The Senate, the power of the minority and the nuclear option

Editor's note:

In Unpacked, Brookings experts provide analysis of Trump administration policies and news.

THE ISSUE: President Trump will have to engage with both parties in Congress to achieve his legislative agenda even though Republicans control both chambers of Congress.

In the Senate, the rules of the game really favor the minority party in many ways.

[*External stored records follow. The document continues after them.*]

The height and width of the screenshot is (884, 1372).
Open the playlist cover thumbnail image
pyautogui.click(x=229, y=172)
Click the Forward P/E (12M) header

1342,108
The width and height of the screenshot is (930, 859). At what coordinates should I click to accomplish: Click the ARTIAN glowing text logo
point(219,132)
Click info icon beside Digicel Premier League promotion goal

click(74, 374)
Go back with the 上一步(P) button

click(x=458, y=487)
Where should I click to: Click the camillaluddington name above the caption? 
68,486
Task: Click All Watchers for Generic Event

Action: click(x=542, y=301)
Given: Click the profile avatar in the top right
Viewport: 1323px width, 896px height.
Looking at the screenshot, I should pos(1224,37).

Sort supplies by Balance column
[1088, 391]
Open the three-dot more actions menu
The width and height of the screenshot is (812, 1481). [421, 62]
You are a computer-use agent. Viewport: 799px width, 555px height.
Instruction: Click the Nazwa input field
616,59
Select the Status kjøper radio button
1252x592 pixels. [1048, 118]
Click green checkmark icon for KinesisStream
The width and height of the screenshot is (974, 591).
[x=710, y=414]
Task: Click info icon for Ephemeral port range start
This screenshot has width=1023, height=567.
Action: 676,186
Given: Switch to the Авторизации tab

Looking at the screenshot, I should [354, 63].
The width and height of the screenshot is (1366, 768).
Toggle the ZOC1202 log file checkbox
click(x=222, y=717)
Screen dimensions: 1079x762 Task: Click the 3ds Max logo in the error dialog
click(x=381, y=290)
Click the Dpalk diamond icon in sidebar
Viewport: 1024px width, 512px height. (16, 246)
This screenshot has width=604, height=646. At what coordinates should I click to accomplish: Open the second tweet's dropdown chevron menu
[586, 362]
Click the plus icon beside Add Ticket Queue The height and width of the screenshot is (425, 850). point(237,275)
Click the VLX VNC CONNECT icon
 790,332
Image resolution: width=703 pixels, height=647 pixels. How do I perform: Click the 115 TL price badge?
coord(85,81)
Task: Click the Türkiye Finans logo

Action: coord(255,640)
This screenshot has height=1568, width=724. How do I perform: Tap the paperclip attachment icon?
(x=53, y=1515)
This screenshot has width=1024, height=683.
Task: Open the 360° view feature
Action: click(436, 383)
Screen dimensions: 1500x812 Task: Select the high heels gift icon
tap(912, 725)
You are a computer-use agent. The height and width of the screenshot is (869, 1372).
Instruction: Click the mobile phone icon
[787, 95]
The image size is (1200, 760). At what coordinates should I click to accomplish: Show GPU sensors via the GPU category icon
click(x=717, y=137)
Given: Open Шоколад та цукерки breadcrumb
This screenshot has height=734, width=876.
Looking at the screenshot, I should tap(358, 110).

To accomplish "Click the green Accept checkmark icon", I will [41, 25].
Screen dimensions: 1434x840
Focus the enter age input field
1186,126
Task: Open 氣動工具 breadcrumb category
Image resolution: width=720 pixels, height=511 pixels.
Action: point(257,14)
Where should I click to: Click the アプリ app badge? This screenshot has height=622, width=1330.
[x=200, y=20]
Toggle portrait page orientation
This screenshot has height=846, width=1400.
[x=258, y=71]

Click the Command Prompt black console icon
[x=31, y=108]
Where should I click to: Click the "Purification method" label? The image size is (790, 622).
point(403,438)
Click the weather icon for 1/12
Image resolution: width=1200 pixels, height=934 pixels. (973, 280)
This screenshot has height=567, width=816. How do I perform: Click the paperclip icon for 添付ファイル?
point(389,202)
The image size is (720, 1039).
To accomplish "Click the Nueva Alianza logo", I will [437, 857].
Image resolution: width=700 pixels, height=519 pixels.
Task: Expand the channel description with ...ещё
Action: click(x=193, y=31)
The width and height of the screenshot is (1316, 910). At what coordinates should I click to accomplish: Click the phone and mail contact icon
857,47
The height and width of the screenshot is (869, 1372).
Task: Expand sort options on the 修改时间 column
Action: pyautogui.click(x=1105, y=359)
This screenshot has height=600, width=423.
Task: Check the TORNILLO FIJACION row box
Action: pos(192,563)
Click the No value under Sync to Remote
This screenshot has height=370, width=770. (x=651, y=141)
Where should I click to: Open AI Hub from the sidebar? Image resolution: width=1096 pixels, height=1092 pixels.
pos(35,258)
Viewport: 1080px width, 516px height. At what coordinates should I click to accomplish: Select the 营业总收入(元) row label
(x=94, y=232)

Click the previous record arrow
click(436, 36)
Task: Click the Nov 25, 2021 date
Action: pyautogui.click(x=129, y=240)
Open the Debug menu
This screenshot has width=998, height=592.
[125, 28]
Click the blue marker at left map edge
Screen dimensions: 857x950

  • Currently, the Republican Party controls the White House, Senate, and House of Representatives.
  • During a period of unified party control, House rules limit the power of the minority party to challenge or derail the majority party’s agenda.
  • In the Senate, the rules of the game offer the minority party the chance to challenge, delay and sometimes derail the majority party agenda. Debate rules require 60 votes—and often unanimous consent—to call up legislative measures for a vote.
  • The current majority party has 52 votes, meaning that leaders require consent or votes from the minority party.
  • If the Senate fails to reach full agreement, the majority leader can file cloture, but most cloture votes require 60 votes.
  • The Senate does not have a “germaneness rule.” In most cases, there is no requirement for an amendment to be tightly related to the bill on the floor. This allows the minority party to change the agenda and force senators to cast controversial votes that might fracture the majority party.
  • By exploiting the rules to block the majority, however, the minority might provoke the majority party to retaliate by “going nuclear” to ban the filibuster. That means only 51 votes would be needed to kill minority party obstruction.
  • The nuclear option does not change the Senate rulebook; it allows the majority to reinterpret the rules to their party’s advantage.
  • The “nuclear” designation comes from the expectation that the other party will be upset and find other ways to make tasks very difficult for the majority party.